Submitted to: Advances in Soil Science
Publication Type: Peer Reviewed Journal
Publication Acceptance Date: 11/1/2000
Publication Date: N/A
Citation: N/A

Interpretive Summary: Conservation-tillage crop production has become an accepted practice throughout the USA and Canada. The Kyoto Protocol on climate change has prompted the agricultural sector to more seriously promote various forms of conservation tillage, including no tillage, as practices to help sequester carbon dioxide from the atmosphere into soil organic matter. Storage of carbon in soil can effectively reduce the buildup of carbon dioxide in the atmosphere, which has led to threats of global warming and climate change. We synthesized the results of long-term, no tillage experiments conducted in the USA and Canada in order to identify specific geographical regions with the greatest potential to store carbon in soil with adoption of no tillage. We found that a mild climatic zone located in the Midwest and Mid Atlantic states had the greatest potential to store additional carbon in soil by converting conventionally tilled cropland to no tillage.

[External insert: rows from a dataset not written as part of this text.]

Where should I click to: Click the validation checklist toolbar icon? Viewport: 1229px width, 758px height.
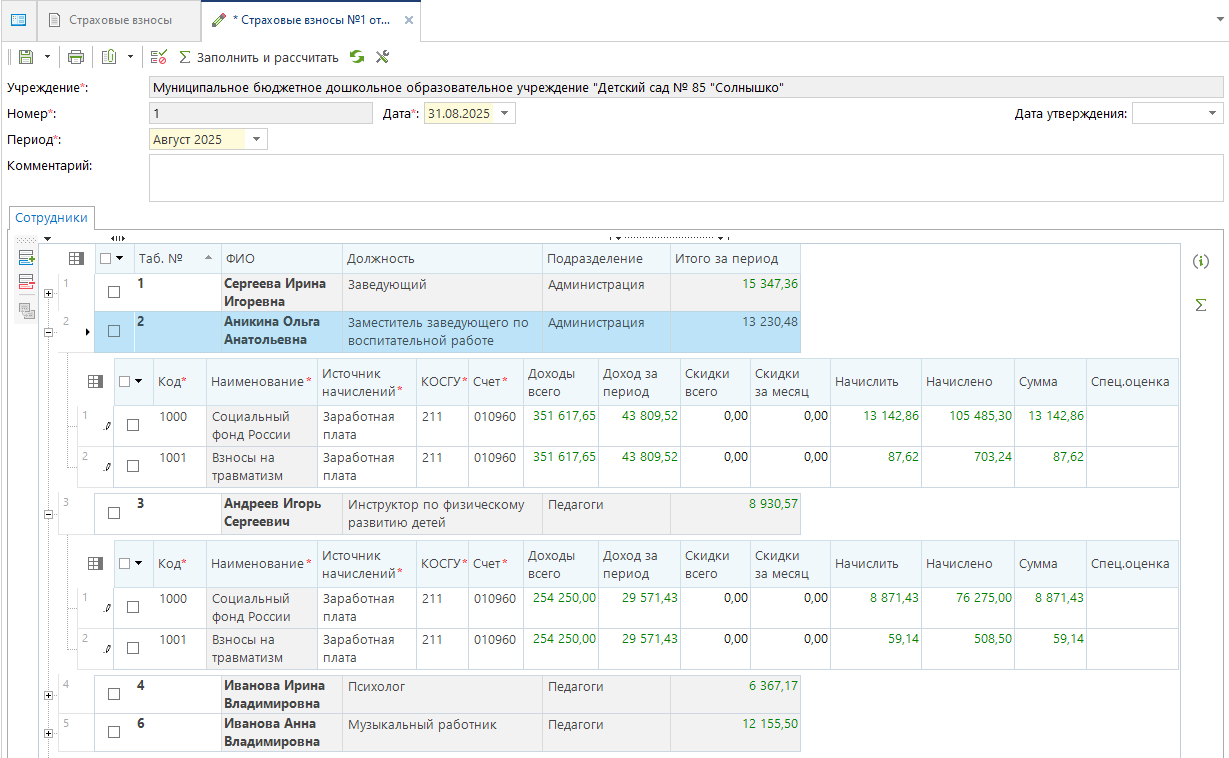159,57
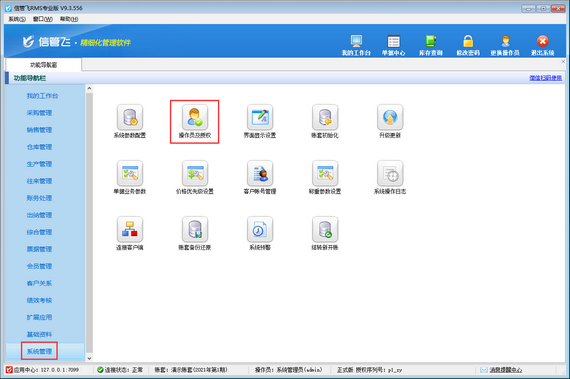570x379 pixels.
Task: Open the 帮助(H) menu
Action: (69, 19)
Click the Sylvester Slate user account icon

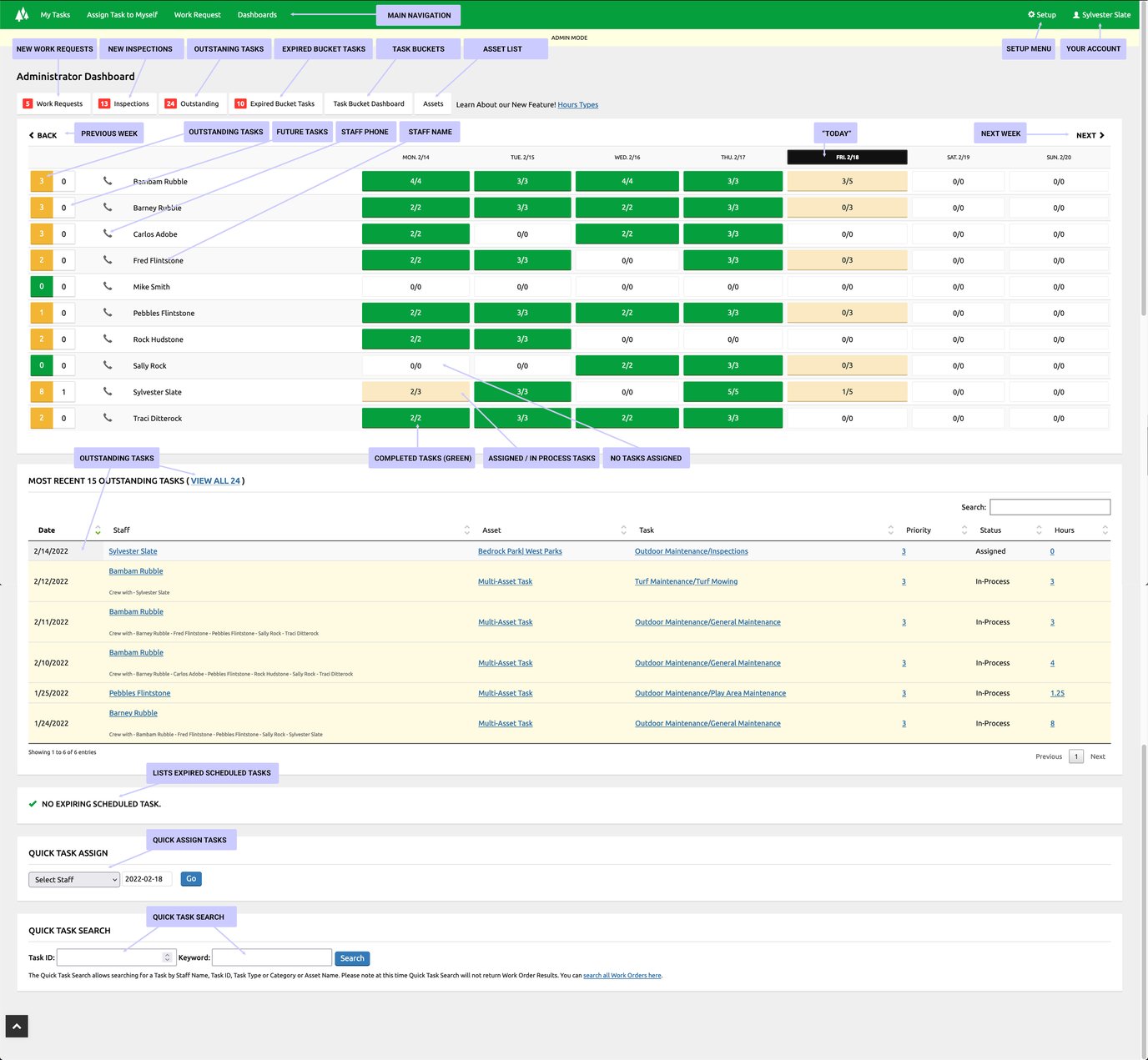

Technical Abstract: No-tillage crop production (NT) is increasingly becoming an accepted practice throughout the USA and Canada. We synthesized available data on soil organic C (SOC) storage with NT compared with conventional tillage (CT) from published reports representing 111 comparisons from 39 locations in 19 states and provinces in the USA and Canada. Potential SOC storage with NT compared with CT was greatest (ca.500 kg/ha/yr) in sub-humid regions of North America with mean annual precipitation-to-potential evapotranspiration ratios of 1.1-1.4 mm/mm. Much lower potential in SOC storage with NT compared with CT was observed in more extreme environments, including the dry Great Plains region and the cold, humid eastern provinces of Canada. However, more data are needed to validate and strengthen the confidence of these relationships. Soil order and soil textural class had little effect on potential SOC storage with NT. Interaction of tillage regime with other management variables on potential SOC storage occurred with cropping intensity, but not with level of fertilization. Potential SOC storage with NT compared with CT increased when cropping intensity increased, regardless of climatic conditions.